Fans of that ballad (one of my favorite moments in the show) will want to get their hands on Here, Menzel's self-produced EP now available in the theater lobby or online at CD Baby (Click to buy!) Working with R&B music maestro Jamey Jaz, Menzel explores her softer side in Here, a radio-friendly collection of six songs that musically keeps things simple while still highlighting Menzel's formidable talents not only as a singer with soul but also as a songwriter.
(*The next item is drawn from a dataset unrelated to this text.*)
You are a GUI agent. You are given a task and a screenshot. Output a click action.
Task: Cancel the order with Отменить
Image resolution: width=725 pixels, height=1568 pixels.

"My first album was much funkier, with a harder edge," Menzel explained when we chatted recently. "With this new one, I wanted to do something intimate. I got a lot of criticism that the first album wasn't about my voice enough--that it was too much about the production, so I went the complete opposite direction this time." The soft-spoken star also admitted that with Here, she hoped to appeal to the more general audiences that are filling the seats at Wicked: "I didn't want them to get in the car after the show and put it on and be thrown by something loud and edgy!"
"I didn't get the recognition for my first album I had hoped for," Menzel said when I asked what inspired her to put Here together at this point in her career. "And I've been doing these gigs over the past few years and getting great feedback. I just thought, 'There is an audience for this.' It may not be big enough for MTV to play my videos but it doesn't mean I shouldn't record my music." She admitted that she has a much healthier attitude about the music business this second time up at bat: "I'm a songwriter and I'm constantly writing, so there's no reason I shouldn't get my music out there. Whoever wants to buy it will. I don't feel desperate to sell it. I did it for the true love of making music."
Menzel's got a big fan in Taye Diggs, her movie star husband whom she famously met in Rent and married last year in a ceremony on an ocean cliff in Jamaica. The twosome reunited onstage over the holidays when Diggs filled in for ailing Norbert Leo Butz in the role of Menzel's onstage suitor Fiyero. From the audience, the pairing was gushingly romantic. But how did it feel for Menzel herself? "It made me so nervous!" she revealed. "I felt like I was on stage with a celebrity or something. I was so aware of everything I was doing. It was like, 'Hey, this is my show! I should be the one feeling confident!'"
I'm the one feeling confident about Menzel having a good shot at winning a Tony this year, despite stiff competition from critical darlings (and past winners) Kristin Chenoweth (the other knock-out Wicked leading lady), Donna Murphy (Wonderful Town) and the aforementioned Miss Pinkins. I keep thinking those other gals could split a certain section of the voters with Menzel emerging as the winner. Having seen her work in Wicked several times now, Menzel keeps growing in the role and without a doubt has the loudest fans of the bunch!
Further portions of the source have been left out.